Saturday, November 1, 2008

Daylight Savings and Morons

Would someone please tell me how I keep finding these idiots?! PLEASE! I'd like to know how I draw these two-faced-bitchy-ass-women to me and then piss them off, only to have them tear my face off. I'm so done! I'm done placating people who feel superior because they aren't religious and I am. I'm done being nice to people who are HORRIBLE parents and have to tell everyone what "damn good" ones they are to make themselves feel better about being so bad. If you're a good parent people tell YOU, not the other way around! I had probably one of the crappiest days today at work...and I wish I hadn't even gotten out of bed.
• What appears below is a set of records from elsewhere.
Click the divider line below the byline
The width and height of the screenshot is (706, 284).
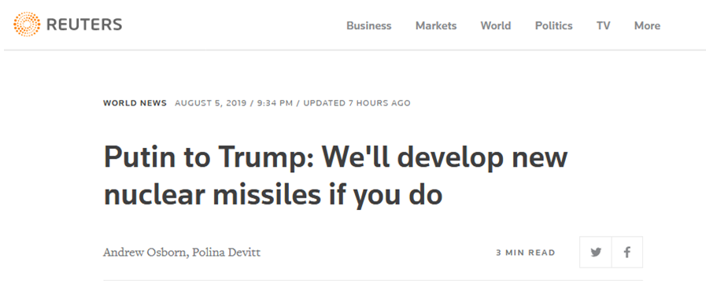373,280
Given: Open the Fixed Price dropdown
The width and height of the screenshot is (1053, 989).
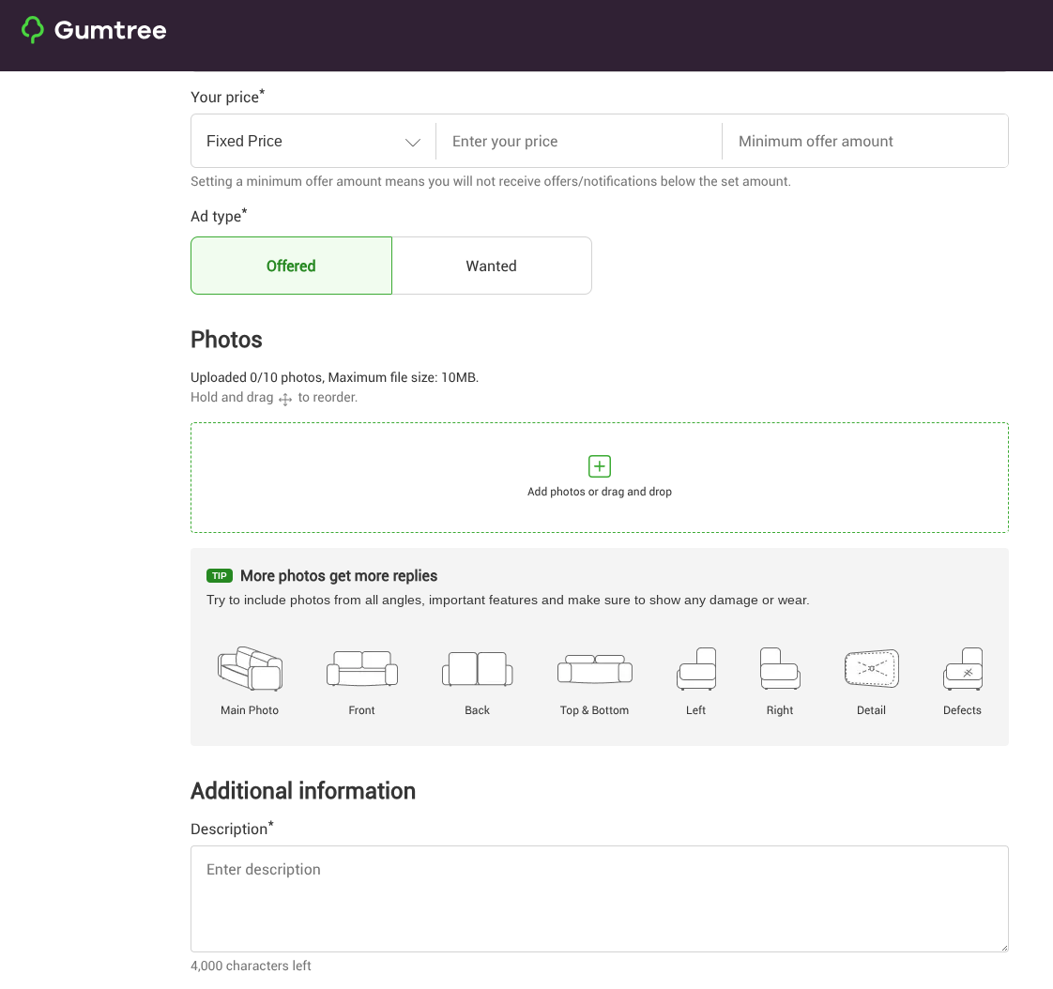Looking at the screenshot, I should click(x=300, y=141).
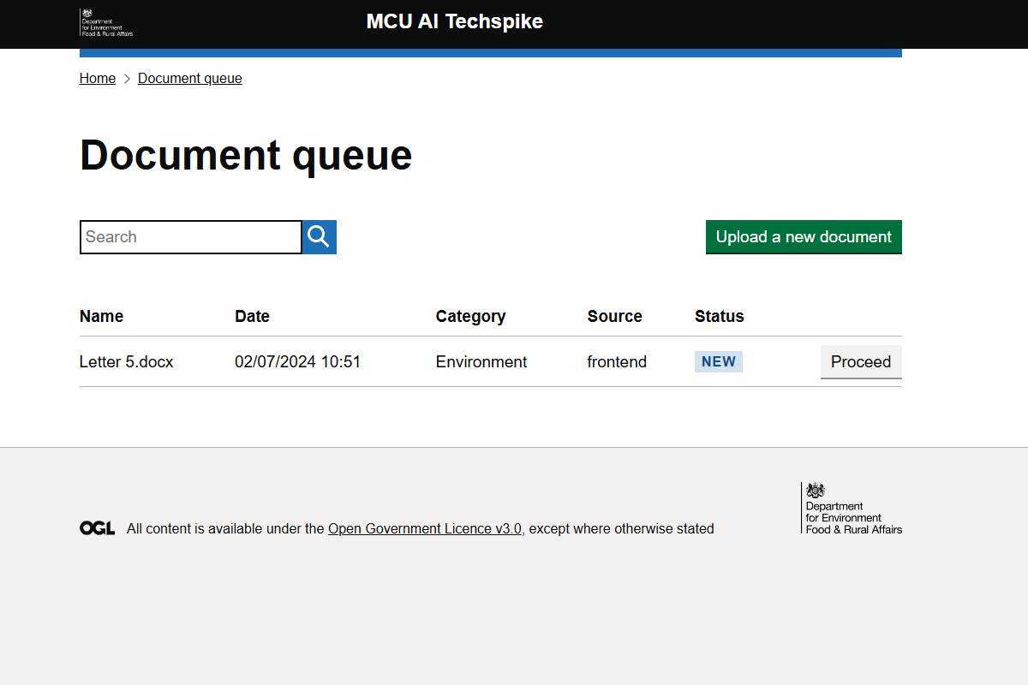Screen dimensions: 1028x685
Task: Click the Name column header
Action: pos(101,316)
I've had an extremely shitty week, I think I've cried more this week then I have in MONTHS. some people at work were seeming concerned...but I don't let them in, I don't trust anyone there. Not enough to share all of this stuff. How do I tell someone I barely know I feel like a failure as a mother and wife? And it's not just a once-in-a-while feeling, it's a constant hammering in my head that is so hard to drowd out. They deserved better...they all do. But...how do I act like the person I am on the inside, and make the person come outside PERMANENTLY?! If you know, would you please tell me. I keep trying to listen for God's voice...but all I get is silence...I want peace so much, my heart aches to have PEACE in all areas of my life...but so long as I'm working at this job...and in the place financially I am I don't see a way to getting the peace I crave.

Have you ever felt like an old, run-down, sweater that's fraying at ever edge? I have...I feel as though one more tug...and I'll fall to peices. I'm being held together by glue that never seems to dry, and a few rosebush sticks...reminding me keenly of my past pain, and keeping others at a distance. I realized this morning, that when I'm hurt I pull into myself and tell myself these little lies about why Jordan won't comfort me: "He's a guy, guys don't get this kind of pain. He's just insensative. If he really cared about me he'd realized I need a hug and for him to tell me things will get better...but he's a jerk, and wouldn't do that for me even if I asked." So I push him away, and rather then get hurt over and over...he pulls away from me...which hurts a thousand times worse! To have him turn away from me when we're talking in bed makes my heart feel as though it's being squeezed and torn at with tiny, sharp, little barbs. The words are on the tip of my tongue...but as soon as I make the motions to say them...my throat closes and I choke...literally. I choke over my own words and can't seem to get out the truth...my body tries to prevent me from letting out the truth...warring with me and what my heart wants me to do.